Task brief
Take the lines below beginning at the line that has "Viewport: 459px width, 275px height." and stopping after the line that has "Where should I click to: Toggle", and print them exactly as they are, with no other lines.

(Saved data entries)
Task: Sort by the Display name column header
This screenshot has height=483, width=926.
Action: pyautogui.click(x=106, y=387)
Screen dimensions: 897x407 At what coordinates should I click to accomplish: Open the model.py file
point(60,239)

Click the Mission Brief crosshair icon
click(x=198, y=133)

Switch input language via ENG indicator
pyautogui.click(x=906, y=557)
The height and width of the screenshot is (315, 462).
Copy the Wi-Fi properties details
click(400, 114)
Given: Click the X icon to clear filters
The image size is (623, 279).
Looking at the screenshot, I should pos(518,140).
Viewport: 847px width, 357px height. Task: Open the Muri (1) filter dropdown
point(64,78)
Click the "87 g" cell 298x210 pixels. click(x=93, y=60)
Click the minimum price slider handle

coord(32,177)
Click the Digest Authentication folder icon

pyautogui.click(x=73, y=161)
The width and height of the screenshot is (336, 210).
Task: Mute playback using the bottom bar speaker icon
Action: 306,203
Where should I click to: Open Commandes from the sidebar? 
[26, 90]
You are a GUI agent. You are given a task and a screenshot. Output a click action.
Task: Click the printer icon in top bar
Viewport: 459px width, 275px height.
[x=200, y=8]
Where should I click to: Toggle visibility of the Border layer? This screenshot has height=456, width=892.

==

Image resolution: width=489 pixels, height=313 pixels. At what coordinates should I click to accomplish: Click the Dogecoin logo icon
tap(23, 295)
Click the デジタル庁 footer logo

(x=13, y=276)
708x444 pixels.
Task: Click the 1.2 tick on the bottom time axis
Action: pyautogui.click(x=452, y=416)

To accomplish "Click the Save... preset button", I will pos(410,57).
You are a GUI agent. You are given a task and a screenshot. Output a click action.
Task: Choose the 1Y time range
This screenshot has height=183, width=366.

==

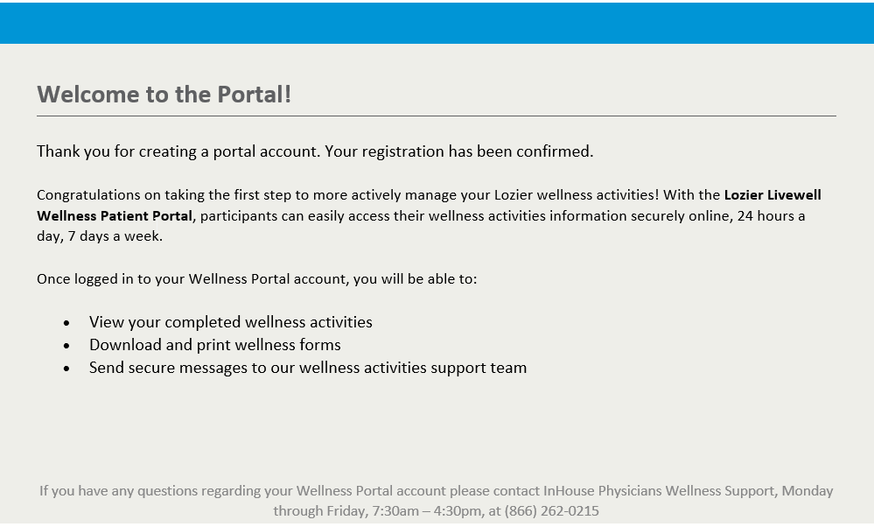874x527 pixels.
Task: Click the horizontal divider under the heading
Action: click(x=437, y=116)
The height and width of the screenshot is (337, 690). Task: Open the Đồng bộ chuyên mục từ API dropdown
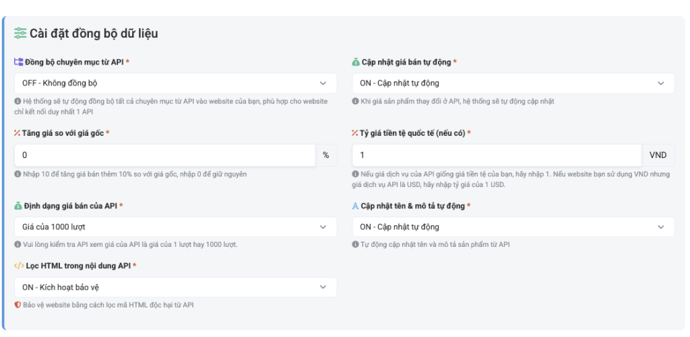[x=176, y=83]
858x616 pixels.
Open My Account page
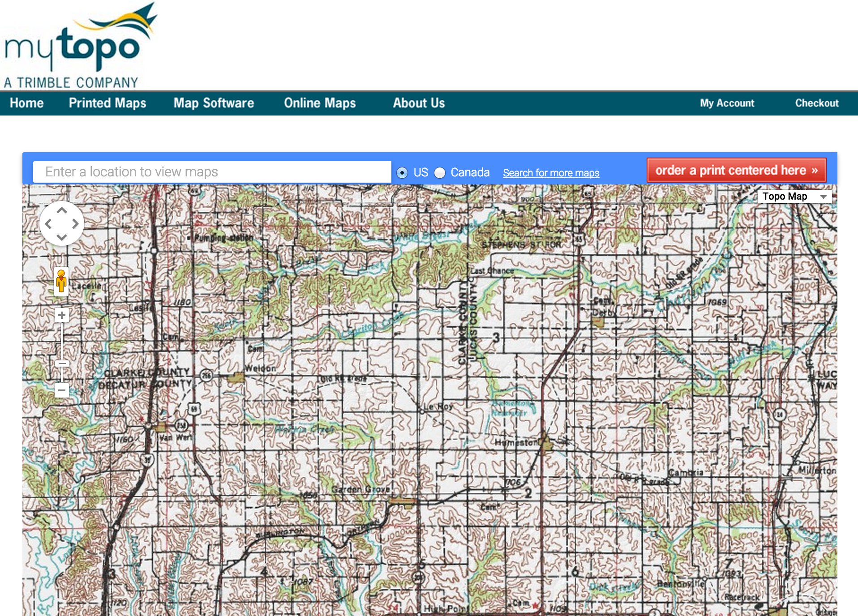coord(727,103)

Written answer
Viewport: 459px width, 275px height.
[x=200, y=8]
Where should I click to: Toggle visibility of the Border layer? This screenshot has height=456, width=892.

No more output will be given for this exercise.